Joseph Addison, (born May 1, 1672, Milston, Wiltshire, England—died June 17, 1719, London), English essayist, poet, and dramatist, who, with Richard Steele, was a leading contributor to and guiding spirit of the periodicals The Tatler and The Spectator. His writing skill led to his holding important posts in government while the Whigs were in power.
Early Life
Addison was the eldest son of the Reverend Lancelot Addison, later archdeacon of Coventry and dean of Lichfield. After schooling in Amesbury and Salisbury and at Lichfield Grammar School, he was enrolled at age 14 in the Charterhouse in London. Here began his lifelong friendship with Richard Steele, who later became his literary collaborator. Both went on to the University of Oxford, where Addison matriculated at Queen’s College in May 1687. Through distinction in Latin verse he won election as Demy (scholar) to Magdalen College in 1689 and took the degree of M.A. in 1693. He was a fellow from 1697 to 1711. At Magdalen he spent 10 years as tutor in preparation for a career as a scholar and man of letters. In 1695 A Poem to his Majesty (William III), with a dedication to Lord Keeper Somers, the influential Whig statesman, brought favourable notice not only from Somers but also Charles Montague (later earl of Halifax), who saw in Addison a writer whose services were of potential use to the crown. A treasury grant offered him opportunity for travel and preparation for government service. He also attained distinction by contributing the preface to Virgil’s Georgics, in John Dryden’s great translation of 1697.

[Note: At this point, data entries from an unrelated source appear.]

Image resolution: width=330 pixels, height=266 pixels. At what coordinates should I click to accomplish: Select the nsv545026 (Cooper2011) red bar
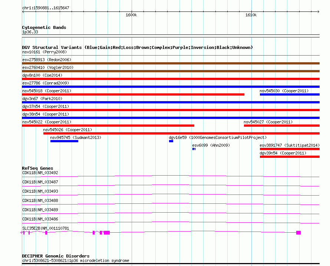(x=181, y=133)
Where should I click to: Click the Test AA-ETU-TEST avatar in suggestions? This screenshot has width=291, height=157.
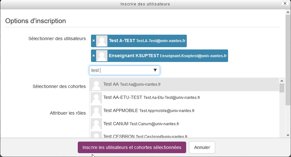click(x=96, y=98)
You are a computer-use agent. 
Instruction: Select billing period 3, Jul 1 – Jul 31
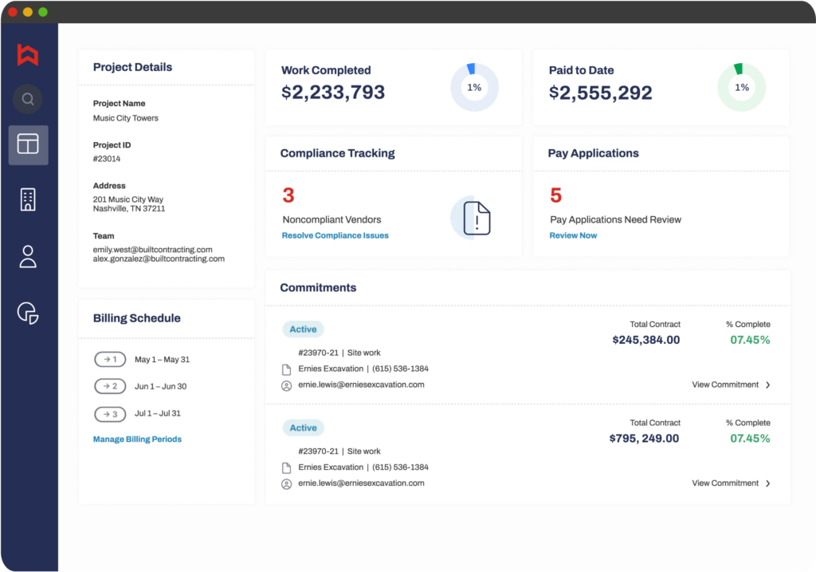[x=110, y=414]
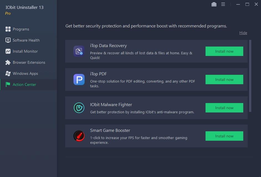Open the toolbox icon in the title bar
Screen dimensions: 261x177
click(214, 4)
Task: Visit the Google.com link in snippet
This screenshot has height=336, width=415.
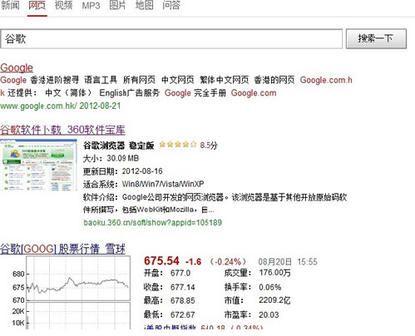Action: [254, 93]
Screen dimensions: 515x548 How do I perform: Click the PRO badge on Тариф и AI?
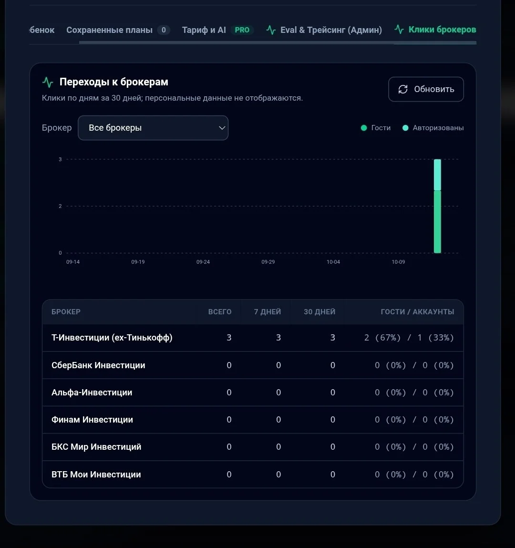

The European tour (1699–1704) enabled Addison not only to become acquainted with English diplomats abroad but also to meet contemporary European men of letters. After time in France, he spent the year 1701 in leisurely travel in Italy, during which he wrote the prose Remarks on Several Parts of Italy (1705; rev. ed. 1718) and the poetic epistle A Letter from Italy (1704). From Italy Addison crossed into Switzerland, where, in Geneva, he learned in March 1702 of the death of William III and the consequent loss of power of his two chief patrons, Somers and Halifax. He then toured through Austria, the German states, and the Netherlands before returning to England in 1704.